On Fri, Oct 09, 2020 at 06:48:21PM +0300, stsp wrote:
> 09.10.2020 18:30, Sean Christopherson пишет:
> >On Fri, Oct 09, 2020 at 05:11:51PM +0300, stsp wrote:
> >>09.10.2020 07:04, Sean Christopherson пишет:
> >>>>Hmm. But at least it was lying
> >>>>similarly on AMD and Intel CPUs. :)
> >>>>So I was able to reproduce the problems
> >>>>myself.
> >>>>Do you mean, any AMD tests are now useless, and we need to proceed with Intel
> >>>>tests only?
> >>>For anything VMXE related, yes.
> >>What would be the expected behaviour on Intel, if it is set? Any difference
> >>with AMD?
> >On Intel, userspace should be able to stuff CR4.VMXE=1 via KVM_SET_SREGS if
> >the 'nested' module param is 1, e.g. if 'modprobe kvm_intel nested=1'. Note,
> >'nested' is enabled by default on kernel 5.0 and later.
>
> So if I understand you correctly, we
> need to test that:
> - with nested=0 VMXE gives EINVAL
> - with nested=1 VMXE changes nothing
> visible, except probably to allow guest
> to read that value (we won't test guest
> reading though).
>
> Is this correct?

Yep, exactly!

> >With AMD, setting CR4.VMXE=1 is never allowed as AMD doesn't support VMX,
>
> OK, for that I can give you a
> Tested-by: Stas Sergeev <stsp@xxxxxxxxxxxxxxxxxxxxx>
>
> because I confirm that on AMD it now consistently returns EINVAL, whereas
> without your patches it did random crap, depending on whether it is a first
> call to KVM_SET_SREGS, or not first.
>
>
> >>But we do not use unrestricted guest.
> >>We use v86 under KVM.
> >Unrestricted guest can kick in even if CR0.PG=1 && CR0.PE=1, e.g. there are
> >segmentation checks that apply if and only if unrestricted_guest=0. Long story
> >short, without a deep audit, it's basically impossible to rule out a dependency
> >on unrestricted guest since you're playing around with v86.
>
> You mean "unrestricted_guest" as a module parameter, rather than the similar
> named CPU feature, right? So we may depend on unrestricted_guest parameter,
> but not on a hardware feature, correct?

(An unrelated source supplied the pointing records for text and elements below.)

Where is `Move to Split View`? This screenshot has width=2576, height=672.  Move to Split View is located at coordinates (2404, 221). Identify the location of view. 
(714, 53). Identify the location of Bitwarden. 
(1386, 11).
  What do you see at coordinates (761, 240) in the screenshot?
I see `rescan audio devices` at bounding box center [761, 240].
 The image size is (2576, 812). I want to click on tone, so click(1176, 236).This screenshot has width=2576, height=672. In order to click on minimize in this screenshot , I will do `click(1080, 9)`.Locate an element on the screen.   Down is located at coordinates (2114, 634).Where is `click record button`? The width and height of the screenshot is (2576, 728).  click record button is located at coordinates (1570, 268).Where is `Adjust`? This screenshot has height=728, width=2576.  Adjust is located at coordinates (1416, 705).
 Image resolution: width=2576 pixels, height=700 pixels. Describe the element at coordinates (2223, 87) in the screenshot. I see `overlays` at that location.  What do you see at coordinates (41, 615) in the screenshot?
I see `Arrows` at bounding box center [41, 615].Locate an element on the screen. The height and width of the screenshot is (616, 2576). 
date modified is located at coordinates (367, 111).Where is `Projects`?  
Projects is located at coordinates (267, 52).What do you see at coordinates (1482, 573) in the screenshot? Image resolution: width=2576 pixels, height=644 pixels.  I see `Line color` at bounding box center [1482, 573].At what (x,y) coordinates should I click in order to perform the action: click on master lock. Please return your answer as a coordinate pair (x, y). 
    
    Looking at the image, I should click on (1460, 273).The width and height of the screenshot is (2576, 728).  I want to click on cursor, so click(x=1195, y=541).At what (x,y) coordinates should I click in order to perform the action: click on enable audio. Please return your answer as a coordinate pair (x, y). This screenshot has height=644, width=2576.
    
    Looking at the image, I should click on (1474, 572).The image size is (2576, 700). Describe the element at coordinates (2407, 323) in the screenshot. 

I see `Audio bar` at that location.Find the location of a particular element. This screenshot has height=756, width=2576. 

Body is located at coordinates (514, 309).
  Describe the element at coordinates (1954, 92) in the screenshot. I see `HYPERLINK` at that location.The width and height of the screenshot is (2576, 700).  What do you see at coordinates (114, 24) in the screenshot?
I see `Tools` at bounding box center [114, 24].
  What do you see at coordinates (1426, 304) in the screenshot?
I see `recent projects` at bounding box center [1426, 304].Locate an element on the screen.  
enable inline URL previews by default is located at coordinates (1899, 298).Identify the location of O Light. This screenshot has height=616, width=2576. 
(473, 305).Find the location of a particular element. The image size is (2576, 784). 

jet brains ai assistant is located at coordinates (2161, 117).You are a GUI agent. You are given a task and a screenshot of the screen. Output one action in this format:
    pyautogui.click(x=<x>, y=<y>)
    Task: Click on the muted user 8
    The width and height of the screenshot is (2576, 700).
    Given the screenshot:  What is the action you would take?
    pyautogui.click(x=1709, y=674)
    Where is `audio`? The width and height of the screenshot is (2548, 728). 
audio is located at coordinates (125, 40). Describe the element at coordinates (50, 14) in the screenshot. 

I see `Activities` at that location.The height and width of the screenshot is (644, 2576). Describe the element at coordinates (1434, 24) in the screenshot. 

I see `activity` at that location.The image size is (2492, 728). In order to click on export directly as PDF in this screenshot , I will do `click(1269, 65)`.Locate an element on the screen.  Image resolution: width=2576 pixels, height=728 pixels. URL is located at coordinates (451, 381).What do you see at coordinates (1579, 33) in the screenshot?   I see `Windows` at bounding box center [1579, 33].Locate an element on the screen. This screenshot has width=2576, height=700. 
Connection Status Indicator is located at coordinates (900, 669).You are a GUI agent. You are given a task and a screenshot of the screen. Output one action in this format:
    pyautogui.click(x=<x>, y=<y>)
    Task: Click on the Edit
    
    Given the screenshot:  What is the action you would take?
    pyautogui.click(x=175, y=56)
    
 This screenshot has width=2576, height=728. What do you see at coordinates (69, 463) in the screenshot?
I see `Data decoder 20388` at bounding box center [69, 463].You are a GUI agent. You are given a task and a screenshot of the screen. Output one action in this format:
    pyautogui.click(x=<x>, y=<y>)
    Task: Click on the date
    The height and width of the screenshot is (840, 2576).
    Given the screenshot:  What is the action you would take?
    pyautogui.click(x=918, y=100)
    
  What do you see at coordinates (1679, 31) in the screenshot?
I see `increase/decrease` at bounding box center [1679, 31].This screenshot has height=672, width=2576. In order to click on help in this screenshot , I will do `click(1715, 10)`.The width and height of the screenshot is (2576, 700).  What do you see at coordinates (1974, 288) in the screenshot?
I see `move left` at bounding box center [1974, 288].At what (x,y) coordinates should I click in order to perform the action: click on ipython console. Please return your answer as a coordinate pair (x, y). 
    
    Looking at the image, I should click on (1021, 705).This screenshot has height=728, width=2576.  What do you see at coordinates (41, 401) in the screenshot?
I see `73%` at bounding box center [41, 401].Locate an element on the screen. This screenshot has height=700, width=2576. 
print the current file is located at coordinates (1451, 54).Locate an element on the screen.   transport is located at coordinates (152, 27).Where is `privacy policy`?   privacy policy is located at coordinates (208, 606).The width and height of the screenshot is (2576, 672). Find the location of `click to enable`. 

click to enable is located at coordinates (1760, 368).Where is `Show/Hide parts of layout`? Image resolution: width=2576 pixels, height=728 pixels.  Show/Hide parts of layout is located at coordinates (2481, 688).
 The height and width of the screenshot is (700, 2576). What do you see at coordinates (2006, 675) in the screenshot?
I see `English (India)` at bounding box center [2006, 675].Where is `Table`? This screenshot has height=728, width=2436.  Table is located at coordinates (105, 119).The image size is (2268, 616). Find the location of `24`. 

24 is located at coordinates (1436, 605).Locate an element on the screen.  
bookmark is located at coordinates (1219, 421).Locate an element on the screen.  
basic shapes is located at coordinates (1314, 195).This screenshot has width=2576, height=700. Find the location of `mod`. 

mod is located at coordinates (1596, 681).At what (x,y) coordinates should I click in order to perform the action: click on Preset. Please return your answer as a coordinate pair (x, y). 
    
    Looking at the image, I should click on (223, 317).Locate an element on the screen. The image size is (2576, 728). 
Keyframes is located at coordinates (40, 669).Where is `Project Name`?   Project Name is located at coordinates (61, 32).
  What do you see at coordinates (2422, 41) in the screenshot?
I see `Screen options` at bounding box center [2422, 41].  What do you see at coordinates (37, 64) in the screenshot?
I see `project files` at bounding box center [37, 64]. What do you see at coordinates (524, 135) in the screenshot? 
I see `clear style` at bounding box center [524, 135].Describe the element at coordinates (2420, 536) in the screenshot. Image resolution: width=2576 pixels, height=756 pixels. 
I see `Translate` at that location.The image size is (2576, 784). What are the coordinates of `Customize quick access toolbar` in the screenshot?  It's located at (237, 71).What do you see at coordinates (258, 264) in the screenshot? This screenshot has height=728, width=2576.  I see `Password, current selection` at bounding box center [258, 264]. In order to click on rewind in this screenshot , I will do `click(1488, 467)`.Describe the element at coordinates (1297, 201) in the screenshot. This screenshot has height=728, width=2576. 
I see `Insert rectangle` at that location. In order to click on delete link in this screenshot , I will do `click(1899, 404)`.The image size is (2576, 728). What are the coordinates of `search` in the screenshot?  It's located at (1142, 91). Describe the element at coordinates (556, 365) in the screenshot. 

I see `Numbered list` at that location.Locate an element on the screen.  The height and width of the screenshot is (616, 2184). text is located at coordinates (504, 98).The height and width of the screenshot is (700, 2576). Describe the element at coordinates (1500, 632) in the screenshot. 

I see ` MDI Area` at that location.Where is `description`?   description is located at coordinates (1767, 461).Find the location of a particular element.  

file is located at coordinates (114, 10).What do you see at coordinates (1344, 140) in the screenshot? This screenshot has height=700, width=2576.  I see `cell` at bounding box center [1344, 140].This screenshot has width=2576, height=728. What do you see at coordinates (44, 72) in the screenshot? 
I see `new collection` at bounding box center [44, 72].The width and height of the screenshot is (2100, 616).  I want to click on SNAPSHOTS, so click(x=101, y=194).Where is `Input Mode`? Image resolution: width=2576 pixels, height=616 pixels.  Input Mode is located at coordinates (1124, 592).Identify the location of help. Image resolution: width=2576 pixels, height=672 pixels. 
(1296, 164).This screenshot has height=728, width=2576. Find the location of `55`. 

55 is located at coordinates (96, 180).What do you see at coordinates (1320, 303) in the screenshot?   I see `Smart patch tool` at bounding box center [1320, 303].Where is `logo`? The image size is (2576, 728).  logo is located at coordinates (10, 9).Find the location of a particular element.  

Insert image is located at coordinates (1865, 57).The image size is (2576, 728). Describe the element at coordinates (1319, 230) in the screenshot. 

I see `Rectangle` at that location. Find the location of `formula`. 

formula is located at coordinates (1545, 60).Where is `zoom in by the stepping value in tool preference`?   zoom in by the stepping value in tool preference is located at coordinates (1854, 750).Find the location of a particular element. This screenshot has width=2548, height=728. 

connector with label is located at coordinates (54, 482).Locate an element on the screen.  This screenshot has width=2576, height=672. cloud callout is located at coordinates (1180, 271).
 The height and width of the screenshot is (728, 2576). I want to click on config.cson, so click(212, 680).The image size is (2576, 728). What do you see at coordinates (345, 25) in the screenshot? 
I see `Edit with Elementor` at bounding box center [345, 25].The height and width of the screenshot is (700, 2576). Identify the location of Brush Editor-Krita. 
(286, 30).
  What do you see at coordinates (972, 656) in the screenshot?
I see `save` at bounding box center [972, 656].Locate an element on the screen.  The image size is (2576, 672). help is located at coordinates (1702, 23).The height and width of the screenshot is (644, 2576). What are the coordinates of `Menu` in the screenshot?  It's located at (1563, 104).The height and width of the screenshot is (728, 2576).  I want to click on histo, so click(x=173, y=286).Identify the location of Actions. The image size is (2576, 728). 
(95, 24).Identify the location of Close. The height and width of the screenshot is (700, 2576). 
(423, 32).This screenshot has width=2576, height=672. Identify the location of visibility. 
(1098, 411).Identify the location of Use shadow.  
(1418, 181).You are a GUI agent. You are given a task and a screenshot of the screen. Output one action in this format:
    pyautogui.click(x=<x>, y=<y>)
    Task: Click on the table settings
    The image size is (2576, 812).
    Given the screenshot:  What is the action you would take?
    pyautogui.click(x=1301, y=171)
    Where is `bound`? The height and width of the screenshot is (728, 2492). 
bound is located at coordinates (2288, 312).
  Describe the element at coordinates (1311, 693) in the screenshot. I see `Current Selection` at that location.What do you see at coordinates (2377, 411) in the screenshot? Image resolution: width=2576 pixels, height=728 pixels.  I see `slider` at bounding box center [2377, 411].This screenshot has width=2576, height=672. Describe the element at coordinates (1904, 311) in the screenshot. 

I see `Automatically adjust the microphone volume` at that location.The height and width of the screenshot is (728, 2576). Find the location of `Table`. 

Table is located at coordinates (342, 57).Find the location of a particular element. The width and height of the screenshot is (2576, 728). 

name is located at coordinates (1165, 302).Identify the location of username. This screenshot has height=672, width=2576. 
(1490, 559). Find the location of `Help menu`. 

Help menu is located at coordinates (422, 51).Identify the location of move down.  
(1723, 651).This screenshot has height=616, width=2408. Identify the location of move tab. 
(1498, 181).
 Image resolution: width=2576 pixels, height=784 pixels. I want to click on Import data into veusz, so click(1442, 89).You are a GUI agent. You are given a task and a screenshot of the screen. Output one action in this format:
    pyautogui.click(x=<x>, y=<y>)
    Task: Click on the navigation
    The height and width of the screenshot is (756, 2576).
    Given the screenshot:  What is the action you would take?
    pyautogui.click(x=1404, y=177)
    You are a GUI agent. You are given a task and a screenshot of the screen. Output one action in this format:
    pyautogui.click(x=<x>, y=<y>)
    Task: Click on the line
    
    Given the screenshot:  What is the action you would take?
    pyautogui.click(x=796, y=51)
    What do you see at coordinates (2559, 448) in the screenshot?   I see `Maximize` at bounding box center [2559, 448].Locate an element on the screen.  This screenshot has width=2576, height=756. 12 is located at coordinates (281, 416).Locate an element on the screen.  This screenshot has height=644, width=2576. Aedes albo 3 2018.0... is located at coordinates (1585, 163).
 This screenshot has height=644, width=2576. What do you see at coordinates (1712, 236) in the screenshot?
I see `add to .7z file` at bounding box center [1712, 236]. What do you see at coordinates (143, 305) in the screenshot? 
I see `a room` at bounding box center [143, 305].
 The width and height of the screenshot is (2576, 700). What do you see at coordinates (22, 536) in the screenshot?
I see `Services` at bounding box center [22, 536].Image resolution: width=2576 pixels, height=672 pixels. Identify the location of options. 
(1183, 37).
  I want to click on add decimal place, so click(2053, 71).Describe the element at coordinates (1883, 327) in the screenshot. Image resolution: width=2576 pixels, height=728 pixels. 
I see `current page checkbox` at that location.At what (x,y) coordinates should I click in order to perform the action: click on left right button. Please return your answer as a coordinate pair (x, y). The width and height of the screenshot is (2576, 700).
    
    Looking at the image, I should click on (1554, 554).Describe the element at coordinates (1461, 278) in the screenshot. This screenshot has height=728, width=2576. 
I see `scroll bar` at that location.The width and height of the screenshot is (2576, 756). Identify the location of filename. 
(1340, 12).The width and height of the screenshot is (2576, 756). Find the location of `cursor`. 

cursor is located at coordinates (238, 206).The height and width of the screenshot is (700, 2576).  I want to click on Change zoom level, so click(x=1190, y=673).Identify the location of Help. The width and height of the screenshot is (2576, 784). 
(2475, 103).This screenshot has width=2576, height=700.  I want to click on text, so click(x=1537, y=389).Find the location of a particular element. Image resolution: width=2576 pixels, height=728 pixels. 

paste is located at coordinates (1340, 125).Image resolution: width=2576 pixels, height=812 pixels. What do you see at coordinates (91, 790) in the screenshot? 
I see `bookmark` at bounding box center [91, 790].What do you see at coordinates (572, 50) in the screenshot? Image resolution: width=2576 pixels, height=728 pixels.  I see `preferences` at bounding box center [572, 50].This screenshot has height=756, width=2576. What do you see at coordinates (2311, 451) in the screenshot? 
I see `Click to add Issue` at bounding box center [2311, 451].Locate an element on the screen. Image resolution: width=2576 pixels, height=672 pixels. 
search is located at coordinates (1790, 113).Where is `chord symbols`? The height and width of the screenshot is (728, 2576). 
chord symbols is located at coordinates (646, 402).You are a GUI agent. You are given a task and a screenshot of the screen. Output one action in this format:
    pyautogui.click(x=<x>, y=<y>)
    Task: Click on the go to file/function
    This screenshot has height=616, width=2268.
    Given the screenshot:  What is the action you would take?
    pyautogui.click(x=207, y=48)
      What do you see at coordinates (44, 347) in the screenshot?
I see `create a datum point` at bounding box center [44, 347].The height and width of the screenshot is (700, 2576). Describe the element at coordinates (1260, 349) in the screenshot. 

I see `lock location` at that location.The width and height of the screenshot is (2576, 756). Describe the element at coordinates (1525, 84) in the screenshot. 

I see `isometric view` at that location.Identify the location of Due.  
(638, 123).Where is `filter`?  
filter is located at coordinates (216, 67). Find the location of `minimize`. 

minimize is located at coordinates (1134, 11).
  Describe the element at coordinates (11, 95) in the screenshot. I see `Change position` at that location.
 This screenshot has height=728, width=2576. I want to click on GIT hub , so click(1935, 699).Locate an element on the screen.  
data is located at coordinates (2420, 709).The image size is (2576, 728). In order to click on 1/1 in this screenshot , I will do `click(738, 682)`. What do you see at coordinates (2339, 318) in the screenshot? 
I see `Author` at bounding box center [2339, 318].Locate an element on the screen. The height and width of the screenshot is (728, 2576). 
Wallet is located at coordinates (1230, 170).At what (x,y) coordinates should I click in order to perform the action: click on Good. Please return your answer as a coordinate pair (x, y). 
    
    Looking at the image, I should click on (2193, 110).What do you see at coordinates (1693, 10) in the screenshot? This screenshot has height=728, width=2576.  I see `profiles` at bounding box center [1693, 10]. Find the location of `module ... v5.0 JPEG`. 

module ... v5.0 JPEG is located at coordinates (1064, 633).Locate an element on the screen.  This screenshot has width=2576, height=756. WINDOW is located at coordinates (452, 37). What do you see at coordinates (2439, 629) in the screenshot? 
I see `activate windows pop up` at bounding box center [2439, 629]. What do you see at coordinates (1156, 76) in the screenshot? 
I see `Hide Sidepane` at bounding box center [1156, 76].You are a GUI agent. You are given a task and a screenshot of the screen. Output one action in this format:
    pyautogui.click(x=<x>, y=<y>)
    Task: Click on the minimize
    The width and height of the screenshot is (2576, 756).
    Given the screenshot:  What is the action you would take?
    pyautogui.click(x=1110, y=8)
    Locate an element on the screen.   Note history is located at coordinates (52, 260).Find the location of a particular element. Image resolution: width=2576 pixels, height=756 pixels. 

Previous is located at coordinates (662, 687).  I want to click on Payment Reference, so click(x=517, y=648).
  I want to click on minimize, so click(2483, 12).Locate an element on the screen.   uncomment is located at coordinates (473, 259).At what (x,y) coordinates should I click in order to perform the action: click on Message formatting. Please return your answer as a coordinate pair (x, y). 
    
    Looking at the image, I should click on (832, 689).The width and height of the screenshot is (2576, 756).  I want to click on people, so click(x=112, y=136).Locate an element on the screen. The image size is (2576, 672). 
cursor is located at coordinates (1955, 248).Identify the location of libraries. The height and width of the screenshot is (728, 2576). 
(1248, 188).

The unrestricted_guest module param is tied directly to the hardware feature,
i.e. if kvm_intel.unrestricted_guest=0 then KVM will run guests with
unrestricted guest disabled. That doesn't necessarily mean any of the
behavior that is allowed by unrestricted guest will be encountered, but if
it is encountered, then it will be handled by the CPU instead of causing a
VM-Exit and requiring KVM emulation.

The reported is using an old CPU that doesn't support unrestricted guest,
so both the hardware feature and the module param will be off/0.

> >>The only other effect of setting VMXE was clearing VME. Which shouldn't
> >>affect anything either, right?
> >Hmm, clearing VME would mean that exceptions/interrupts within the guest would
> >trigger a switch out of v86 and into vanilla protected mode. v86 and PM have
> >different consistency checks, particularly for segmentation, so it's plausible
> >that clearing CR4.VME inadvertantly worked around the bug by avoiding invalid
> >guest state for v86.
>
> Lets assume that was the case. With those github guys its not possible to do
> any consistent checks. :(

K. If this is ever a problem in the future, having a way relatively simple
reproducer, e.g. something we can run without having to build/install a
variety of tools, would make it easier to debug. In theory, the bug should be
reproducible even on modern hardware by loading KVM with unrestricted_guest=0.